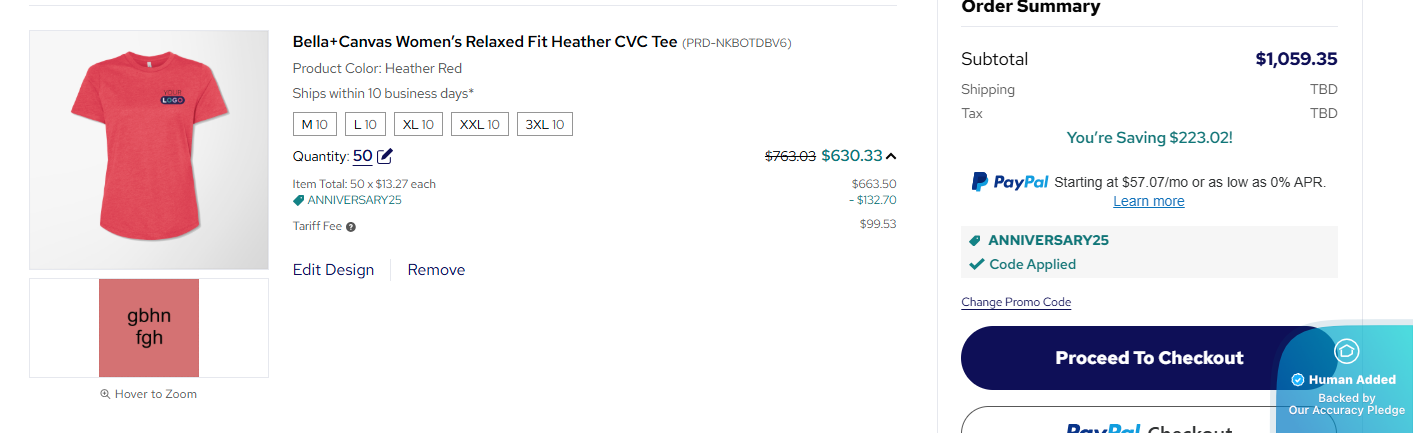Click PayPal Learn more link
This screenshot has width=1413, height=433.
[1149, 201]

=-=-=-=-=

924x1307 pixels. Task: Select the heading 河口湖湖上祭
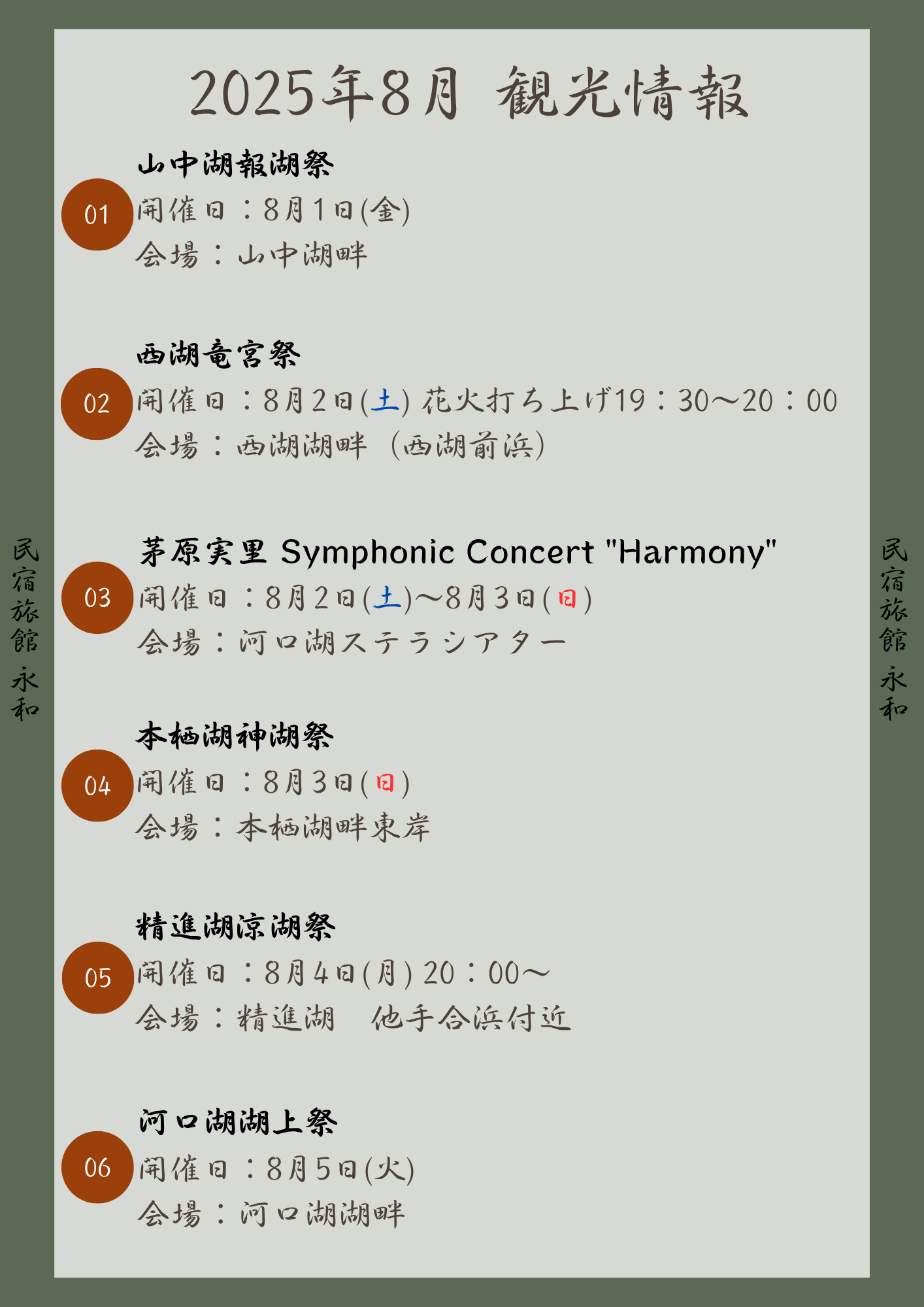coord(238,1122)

=-=-=-=-=

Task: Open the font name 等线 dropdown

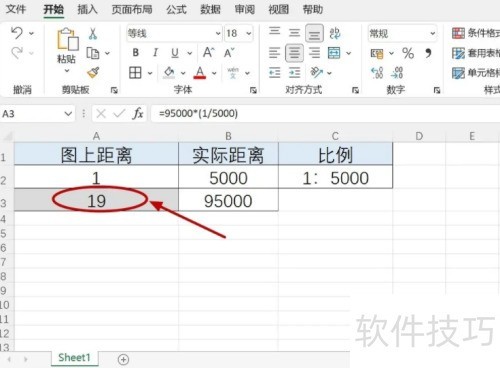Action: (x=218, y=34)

=-=-=-=-=

• Work to do:
Pick out each line in the rows above that contains the word "Task", and copy those lines.

• Response:
924x1307 pixels. Task: Select the heading 河口湖湖上祭
Task: Open the font name 等线 dropdown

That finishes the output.